C’est à un autre artiste bien connu des Parisiens que le Mémorial a décidé de confier un travail de mémoire particulièrement touchant, à l’occasion de la commémoration de la rafle. Il a invité le street artist C215, Christian Guémy de son vrai nom, connu pour ses pochoirs colorés disséminés un peu partout dans Paris, dont celui de Simone Veil, elle aussi victime de la barbarie nazie. Sa mission ? Représenter les 11 400 enfants victimes de la Shoah en France, montrer qui ils et elles étaient. L’artiste a choisi parmi eux 14 enfants « qui vivaient entre l’Île Saint-Louis et la rue des Archives, la rue Pavée ou la rue Beautreillis, qui allaient à l’école, rue des Hospitalières Saint-Gervais ou rue des Tournelles, qui ont été brutalement arrachés à leur quotidien d’enfant ». Les portraits seront disseminés dans toutes les rues du quartier et les pochoirs exposés dans le musée jusqu’au 1er décembre 2022. Ils ont été pensés sur la base de photographies rassemblées par Serge Klarsfeld et l’association des Fils et Filles déportés Juifs de France, qui sont à présent préservées dans les collections du Mémorial de la Shoah.

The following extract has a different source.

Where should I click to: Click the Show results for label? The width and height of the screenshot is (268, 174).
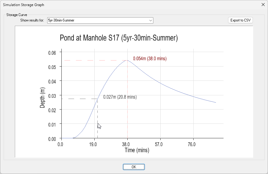[x=32, y=20]
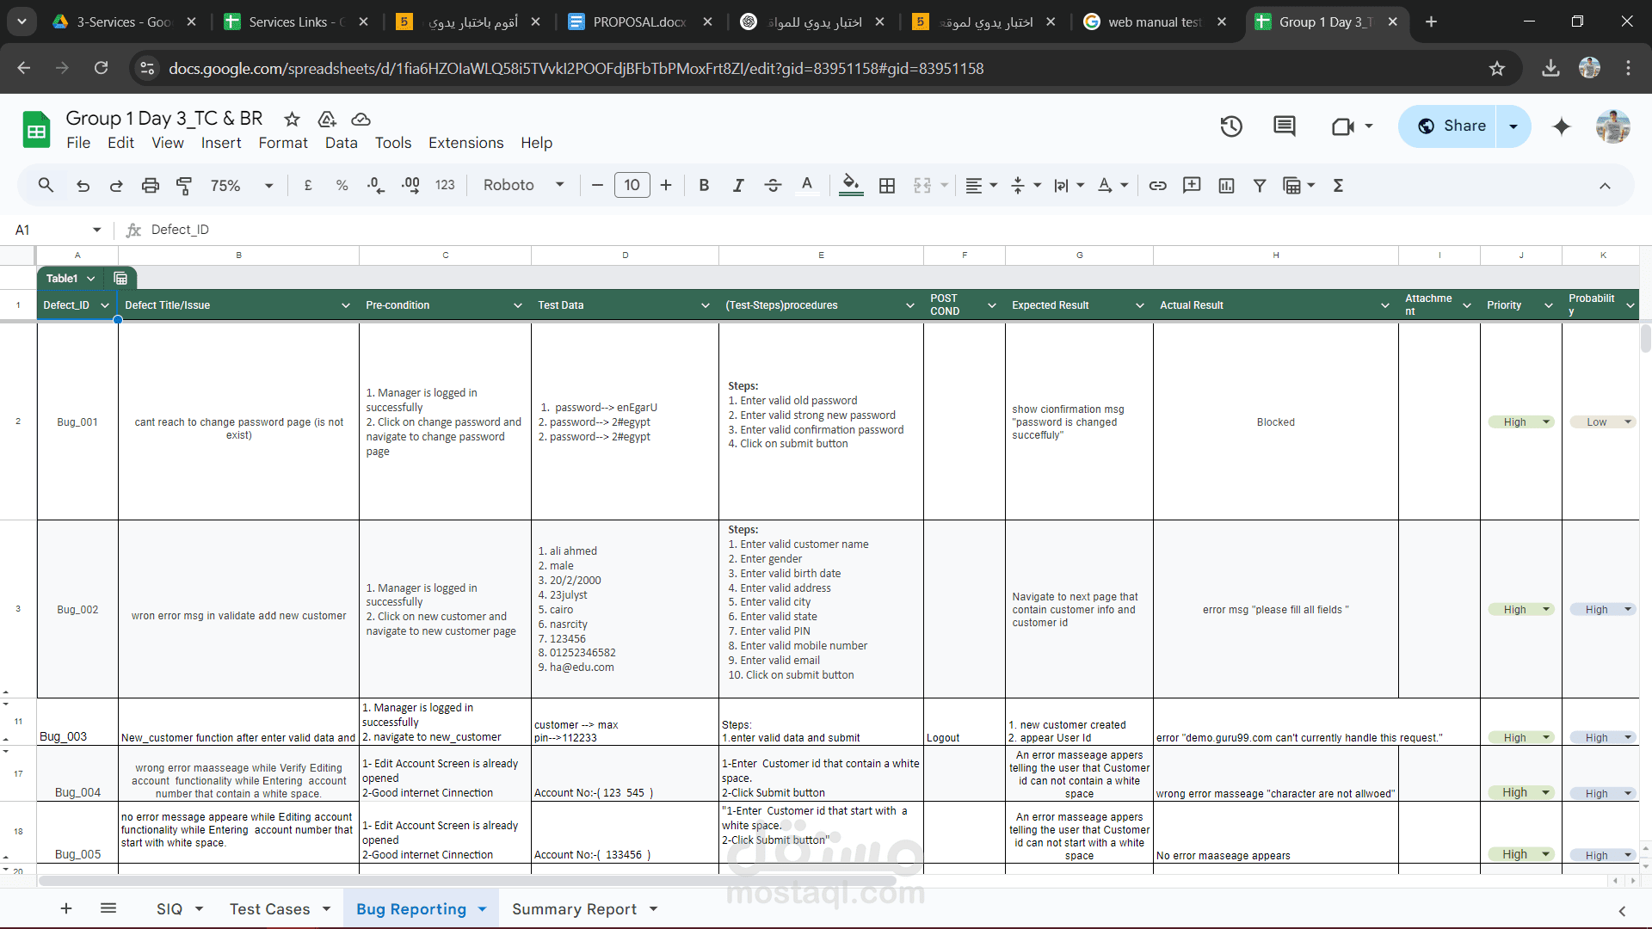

Les deux expositions permettent d’ailleurs aux visiteurs de se balader dans un lieu de la mémoire particulièrement riche, avec une exposition permanente immersive racontant l’histoire des juifs de France pendant la Seconde Guerre mondiale. Pour les chercheurs, les archives comptent 50 millions de pièces d’archives et 1 500 archives sonores, 350 000 photographies, 3 900 dessins et objets, 12 000 affiches et cartes postales, 30 000 documents cinéma, 14 500 titres de films, dont 2 500 témoignages, 80 000 ouvrages.